If you relaxed the search dependency on the global colour value, you should be able to find differently-processed versions of the same image. I was also going to strip the edge pixels (to remove borders). The use of colour-correction would mean that you wouldn't be wasting code resolution on data that was the same in each cell, and you could identify different version of the same image with different colour "casts", or where operators had played about with the contrast.
It was going to need a bit of R&D and a decent library of sample pictures to work out the best tradeoff between recognisability, color resolution per cell, and final number of cells ("5x5"?, "7x7"?), and once you'd done //that//, there'd probably want to be further R&D to consider possible ways of optimising and future-proofing the "ID code" file structure.
For instance, you might want to put the global colour value first (for finding "exact-match" candidates), followed by the centre cell value, then the surrounding cells ordered by proximity to the centre, based on the assumption that edge information is likely to be less important (if it turned out that the four corner cells weren't too helpful, your search algorithm could ignore the last four cell values).

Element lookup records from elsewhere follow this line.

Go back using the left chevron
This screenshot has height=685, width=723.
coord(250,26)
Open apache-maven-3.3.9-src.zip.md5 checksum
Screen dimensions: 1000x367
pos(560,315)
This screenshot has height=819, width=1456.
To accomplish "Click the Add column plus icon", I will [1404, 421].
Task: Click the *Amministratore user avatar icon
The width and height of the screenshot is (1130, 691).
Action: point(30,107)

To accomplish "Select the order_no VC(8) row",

And then you have issues over whether the number of cells in the ID ought to be fixed or variable, and if its variable, whether it should be recursive. You might base the system on "5x5", but allow the possibility of appended secondary ID code data that subdivides each cell and uses lower-res relative colour offset values for the sub-cells, based on the parent cell's value. Or you might not. It'd be up to the algorithm whether it was going to clip, degrade or weight cell values depending on their ordering.
If you were going along the "recursive" route, then instead of starting with a cell grid that then subdivides, you might divide the grid into concentric zones based on the picture's centre, for instance with a 5x5 grid, you could individually code the relative colours of the three zones: the central cell, the average of all the edge cells, and the average of all the intermediate cells. That'd give three codes that'd describe some of the colour variation across the image without being too sensitive to whether a human subject had moved an arm or leg between shots.

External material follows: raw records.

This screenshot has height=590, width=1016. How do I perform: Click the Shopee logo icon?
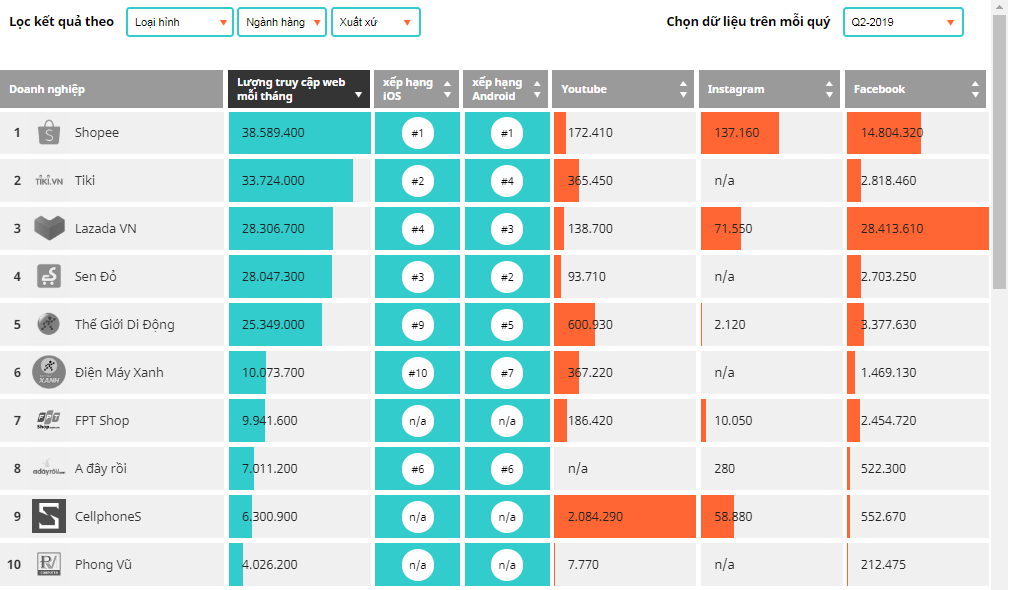click(49, 132)
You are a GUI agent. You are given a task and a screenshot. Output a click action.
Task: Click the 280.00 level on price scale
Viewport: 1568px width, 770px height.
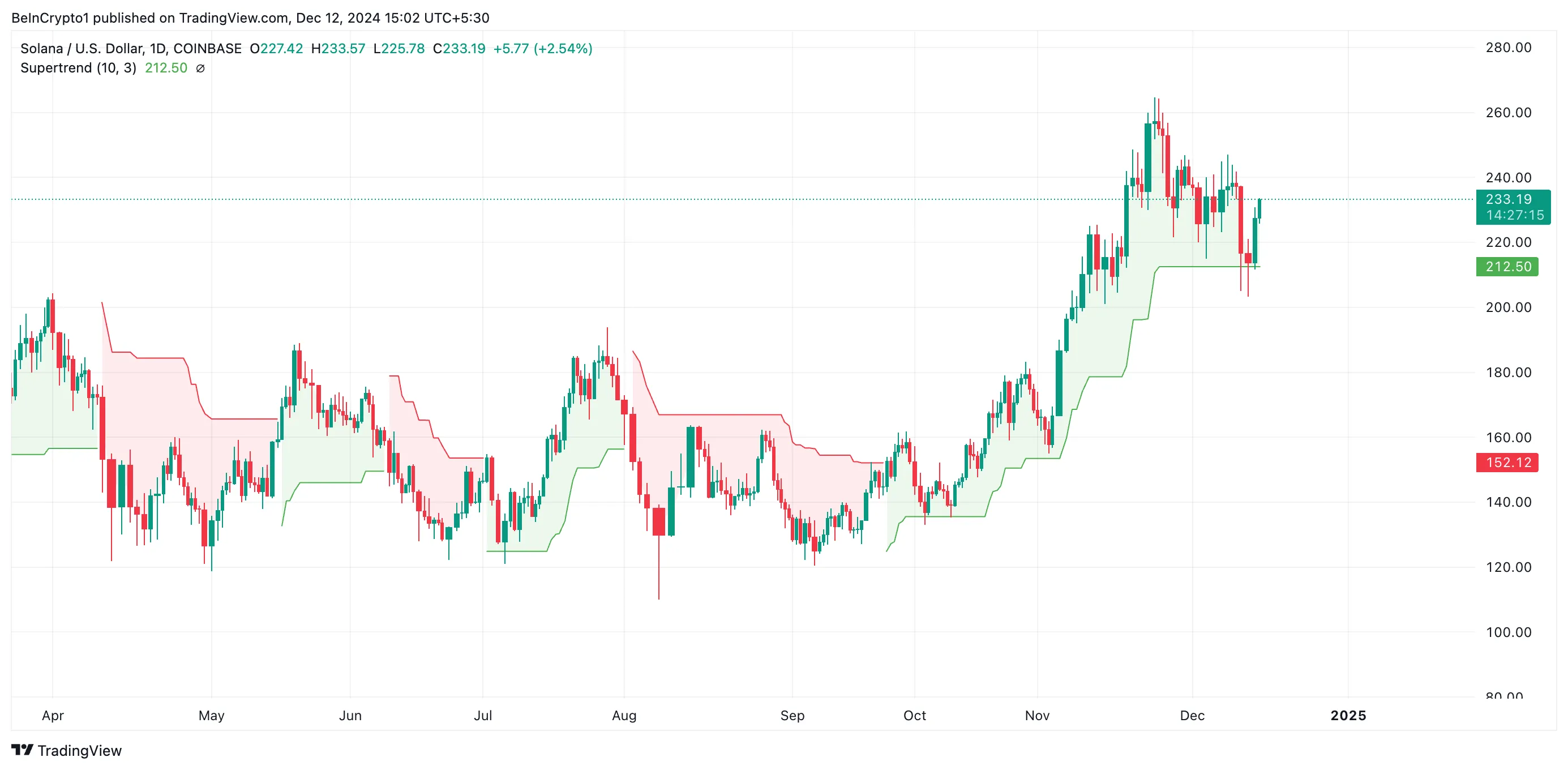[x=1509, y=48]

With more processing power you could start moving away from a square grid, and use proper concentric circular zones that are then subdivided, or a pattern of "test blobs" for sampling that approximate subdivided concentric zones (using pre-made bitmask templates for speed), but to start with, a grid approach would probably be more straightforward and simpler to execute.
One of those interesting projects I never got around to following through on ... :(

--
Eric Baird
LOLcats, eh? by ccozan · 2008-04-29 02:34 · Score: 1

When you're looking for a particular LOLcat or demotivational poster, or even a specific comic strip based on a remembered punchline, the text in the image is what you want to be able to search for. Aim in ur image, gugling.